• What to do:
Find "Image resolution: width=1226" in the material below, then write out that line and every line after it exactly, ending with the last one; skip the pictures.

Top of Input

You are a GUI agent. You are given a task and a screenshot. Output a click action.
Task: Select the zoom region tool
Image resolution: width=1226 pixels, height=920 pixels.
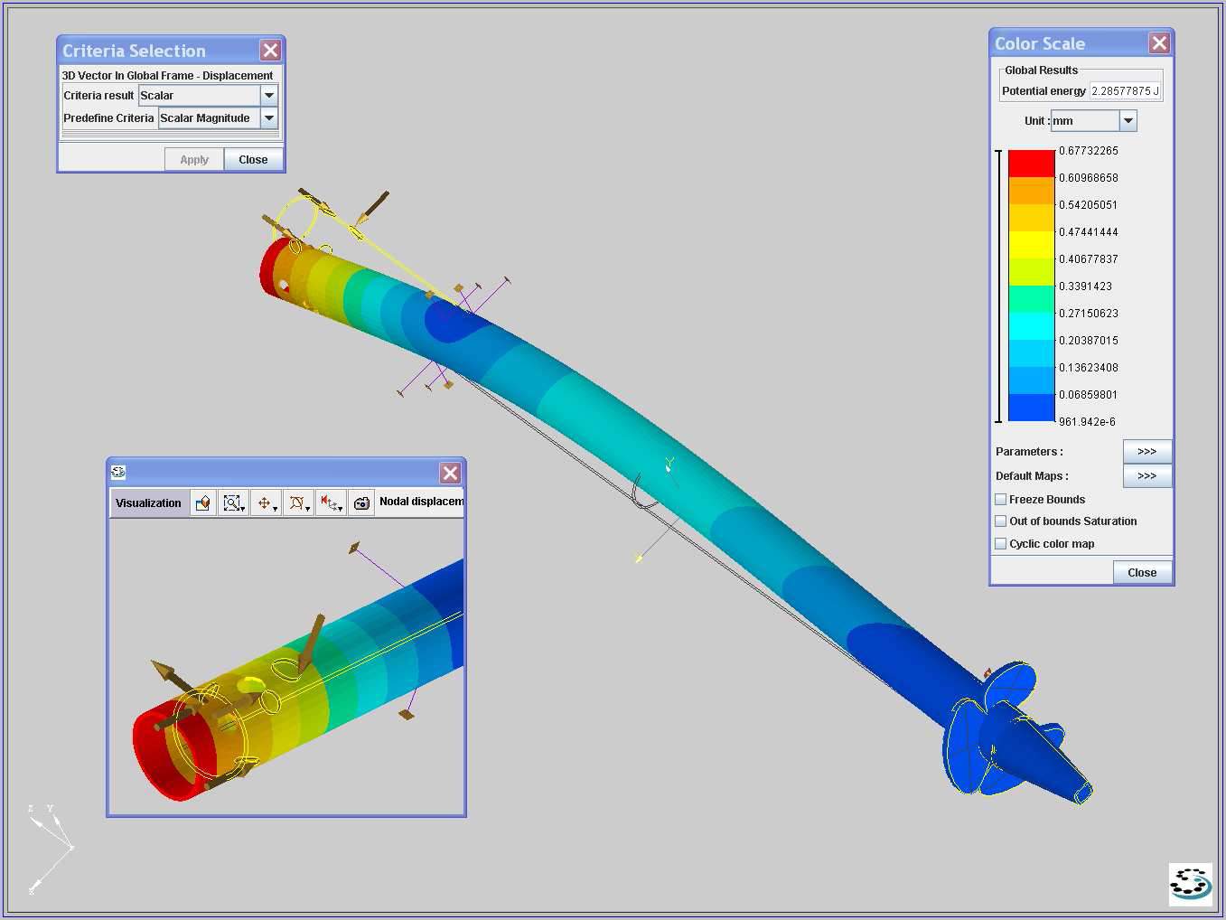[233, 503]
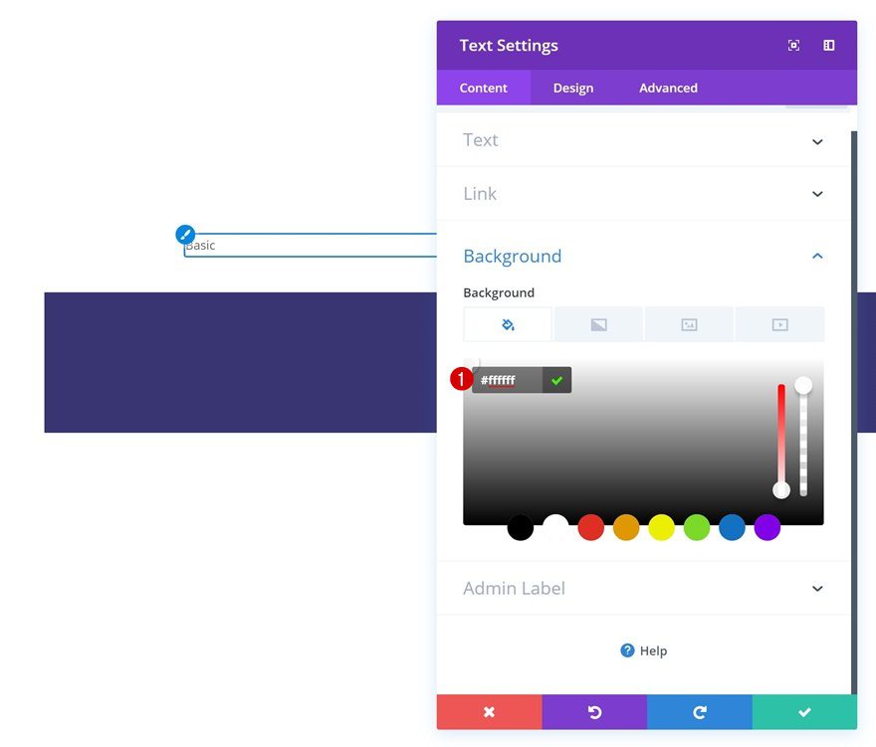This screenshot has height=747, width=876.
Task: Choose the background image icon
Action: (x=689, y=323)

Bottom of Input

• Solution to this exercise:
Image resolution: width=1226 pixels, height=920 pixels.
[233, 503]
This screenshot has height=747, width=876.
Task: Choose the background image icon
Action: (x=689, y=323)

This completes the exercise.